Comissão Europeia, representada por H. Støvlbæk e P. Andrade, na qualidade de agentes, com domicílio escolhido no Luxemburgo,

demandante,

apoiada por:

Reino Unido da Grã‑Bretanha e da Irlanda do Norte, representado por S. Ossowski, na qualidade de agente, assistido por K. Smith, barrister,

interveniente,

contra

República Portuguesa, representada por L. Inez Fernandes e F. S. Gaspar Rosa, na qualidade de agentes,

demandada,

apoiada por:

República Checa, representada por M. Smolek, na qualidade de agente,

República da Lituânia, representada por D. Kriaučiūnas e E. Matulionytė, na qualidade de agentes,

República da Eslovénia, representada por V. Klemenc e Ž. Cilenšek Bončina, na qualidade de agentes,

República Eslovaca, representada por J. Čorba, na qualidade de agente,

intervenientes,

O TRIBUNAL DE JUSTIÇA (Grande Secção),

composto por: V. Skouris, presidente, A. Tizzano, J. N. Cunha Rodrigues, K. Lenaerts, J.‑C. Bonichot, A. Arabadjiev (relator) e J.‑J. Kasel, presidentes de secção, R. Silva de Lapuerta, E. Juhász, G. Arestis, M. Ilešič, C. Toader e M. Safjan, juízes,

advogado‑geral: P. Cruz Villalón,

secretário: M. Ferreira, administradora principal,

vistos os autos e após a audiência de 28 de Abril de 2010,

ouvidas as conclusões do advogado‑geral na audiência de 14 de Setembro de 2010,

profere o presente

Acórdão

1        Através da sua petição, a Comissão das Comunidades Europeias pede ao Tribunal de Justiça que declare que, não tendo adoptado as disposições legislativas, regulamentares e administrativas necessárias para dar cumprimento à Directiva 2005/36/CE do Parlamento Europeu e do Conselho, de 7 de Setembro de 2005, relativa ao reconhecimento das qualificações profissionais (JO L 255, p. 22), a República Portuguesa não cumpriu as obrigações que lhe incumbem por força desta directiva.

 Quadro jurídico

 Direito da União

2        O considerando 9 da Directiva 2005/36 enuncia que, «[n]o que se refere à liberdade de estabelecimento, sem deixar de manter os princípios e as garantias subjacentes aos diferentes sistemas de reconhecimento em vigor, as regras destes sistemas deveriam ser melhoradas à luz da experiência».

■ Dados
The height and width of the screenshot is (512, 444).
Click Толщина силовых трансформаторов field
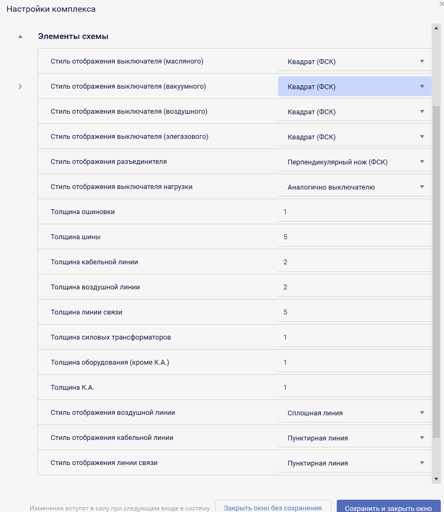click(354, 337)
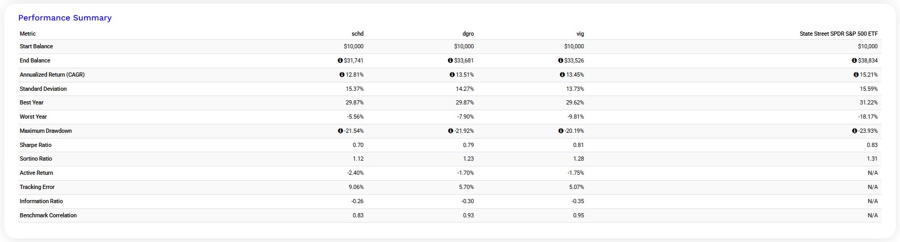
Task: Click the Tracking Error row label
Action: coord(37,187)
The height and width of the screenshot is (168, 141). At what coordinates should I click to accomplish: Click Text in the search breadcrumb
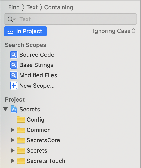coord(32,7)
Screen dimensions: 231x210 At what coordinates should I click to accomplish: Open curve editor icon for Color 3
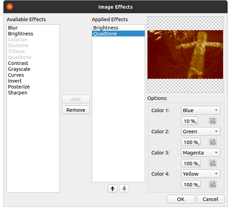click(213, 163)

■ Exercícios
1. Copie sem qualquer alteração tudo o que, no acórdão, vai desde "profere o presente" até "força desta directiva.".
2. Indique, com base no acórdão, se cada afirmação está de acordo com ele, respondendo sim ou não e citando as palavras decisivas: (a) o relator foi V. Skouris; (b) a Directiva 2005/36/CE é de 7 de Setembro de 2005; (c) a República Checa está representada por dois agentes.

■ Resultados do exercício
1.
profere o presente

Acórdão

1        Através da sua petição, a Comissão das Comunidades Europeias pede ao Tribunal de Justiça que declare que, não tendo adoptado as disposições legislativas, regulamentares e administrativas necessárias para dar cumprimento à Directiva 2005/36/CE do Parlamento Europeu e do Conselho, de 7 de Setembro de 2005, relativa ao reconhecimento das qualificações profissionais (JO L 255, p. 22), a República Portuguesa não cumpriu as obrigações que lhe incumbem por força desta directiva.

2.
(a) Não: «A. Arabadjiev (relator)».
(b) Sim: «Directiva 2005/36/CE do Parlamento Europeu e do Conselho, de 7 de Setembro de 2005».
(c) Não: «República Checa, representada por M. Smolek, na qualidade de agente».